His synopsis of University strategic planning complete, the president opened the floor to questions, and the first (from Dan Dunaway, a 1961 medical school graduate who lives in Memphis) asked Wagner what he envisioned happening in the future to government funding of health care. The president flatly admitted to harboring hopes for universal health coverage, a highly political prospect that has not enjoyed majority support in the current Washington climate.

“I’m hoping for some creative ideas to move toward a single-payer system, because with all due respect to Tom Friedman, the world is not flat when it comes to health care,” Wagner said, referring to the New York Times columnist whose most recent book, The World is Flat: A Brief History of the 21st Century, deals with the increasingly global business environment.

Another questioner asked Wagner to explain Emory’s role in drug development, and the president explained the nature of partnerships the University forms with pharmaceutical companies, which are especially critical when it comes to the clinical-trial phase. Perhaps anticipating the audience member’s thinking, Wagner admitted that the temptation to “cut corners” does exist when such vast sums (witness last summer’s $540 million Emtriva sale) await the successful development and marketing of the most important drugs.
“But that’s where Emory’s being an ethically engaged university comes in,” Wagner said.

He also elaborated on another recent example of such ethical engagement; after students pointed out that parts of Emory’s endowment are invested in companies that help fund the Sudanese government’s oil infrastructure—and thus indirectly support the genocide in the country’s Darfur region—Wagner said the University instructed its endowment fund managers to begin divesting Emory of holdings in those companies when they reevaluate their portfolios.

Other questions touched on everything from how much Emory’s enrollment will grow in the next 10 years (said Wagner: “Not much.”) to how the University should work with the Atlanta and Decatur communities, to the role Emory College plays in the strategic plan and its crosscutting inititiaves (answer: a major one, Wagner said, including primary leadership in several), to how baseball “fits in” with the University’s plans.

That last question, as it was intended, drew a few laughs.

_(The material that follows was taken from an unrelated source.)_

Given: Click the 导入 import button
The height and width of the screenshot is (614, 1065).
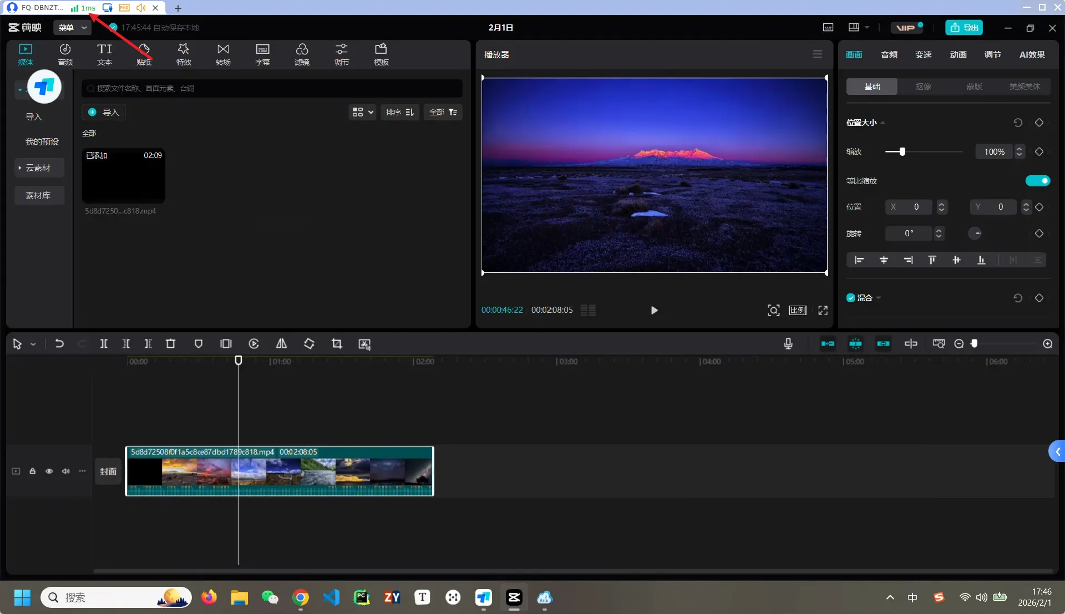Looking at the screenshot, I should pyautogui.click(x=104, y=112).
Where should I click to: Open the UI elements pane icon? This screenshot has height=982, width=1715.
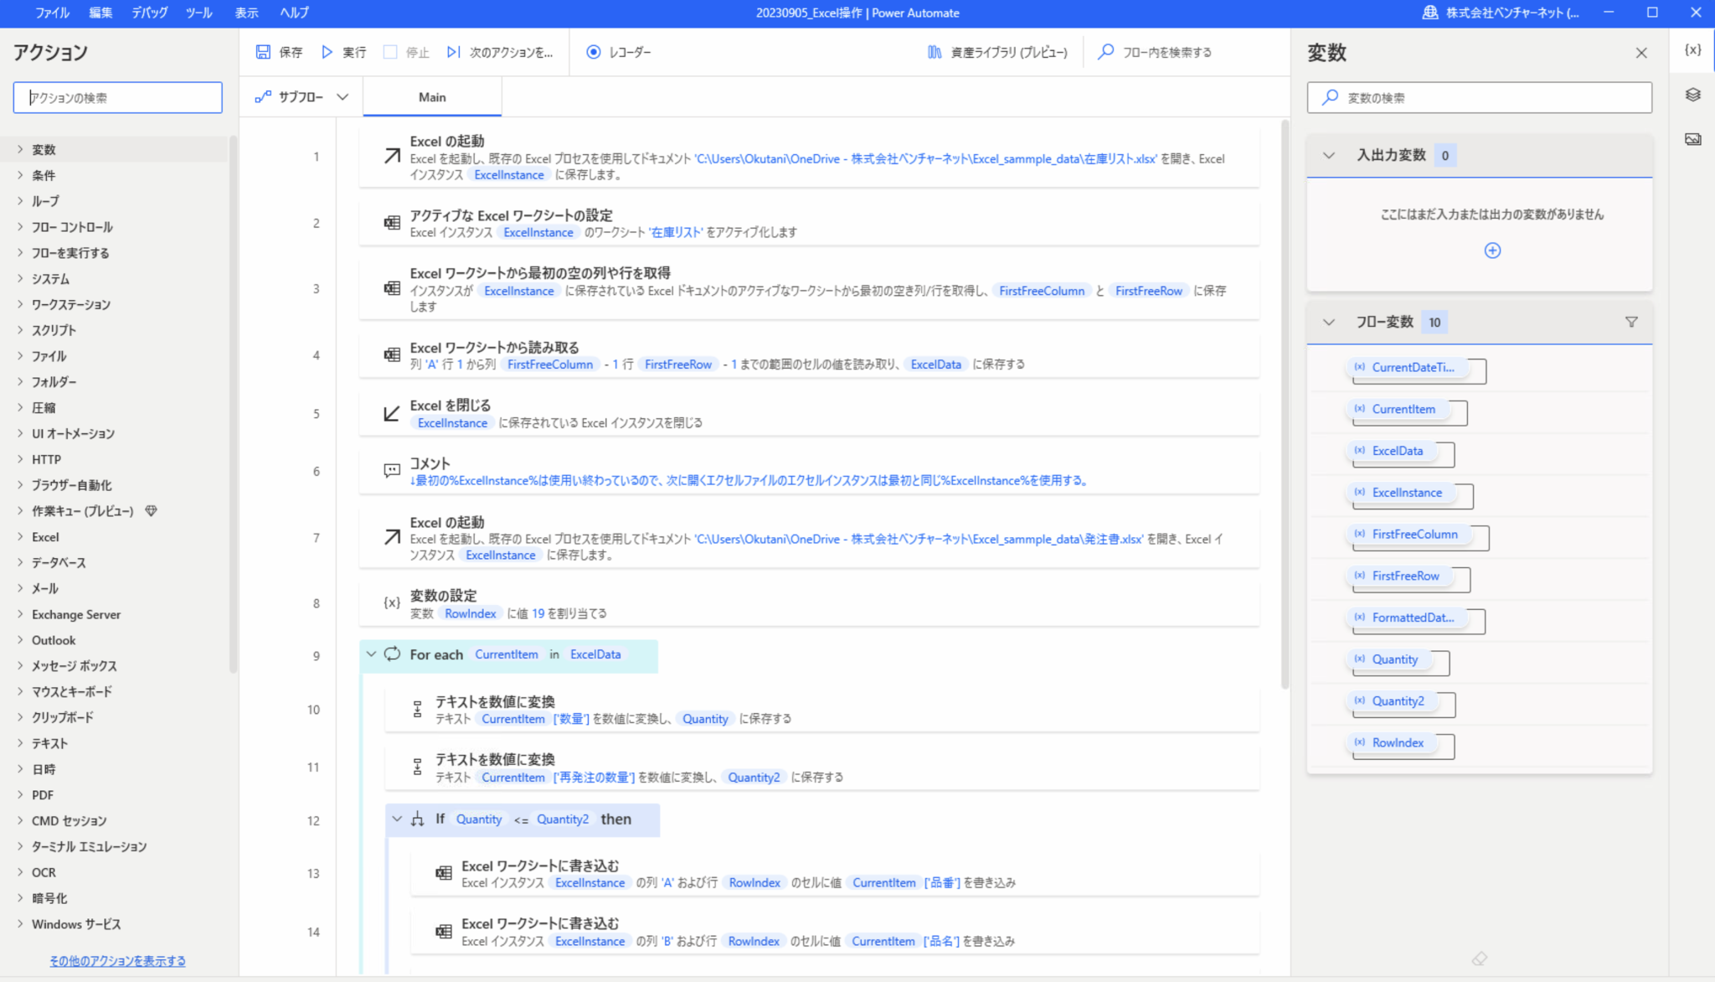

But Wagner took the opportunity to deliver a serious, two-part answer. Having recently attended a meeting of Association of American Universities meeting in Washington, Wagner said the meeting was “somewhat of a downer,” with several of member schools dealing with difficult and even painful crises, such as presidential ousters and the now-infamous situation concerning Duke’s lacrosse team.

“It got me to thinking how fortunate Emory is,” Wagner said, “to have been able to take a couple years and just dream [through the strategic plan].”

But specifically, the Duke situation—as well as the seemingly endless scandals concerning high-profile Div. I sports teams at colleges and universities around the country—reminded Wagner of the beauties of Div. III athletics.

“I love Div. III sports,” he said, informing his audience that the average GPA of Emory’s varsity athletes is higher than that of the overall student body.

Myron Steves, a 1934 graduate of Emory College, ended the town hall on a nostalgic note, talking about how different Emory was during his undergraduate days in the 1930s. America was in the middle of the Depression, he said, and the sums of money involved in Emory activities would have been unimaginable back then—including the cost of tuition, which he said was $75 per quarter (before Emory switched to semesters).

With some good-natured mock chagrin, Wagner smiled from the podium. “Thanks, Myron. You’re a big help.”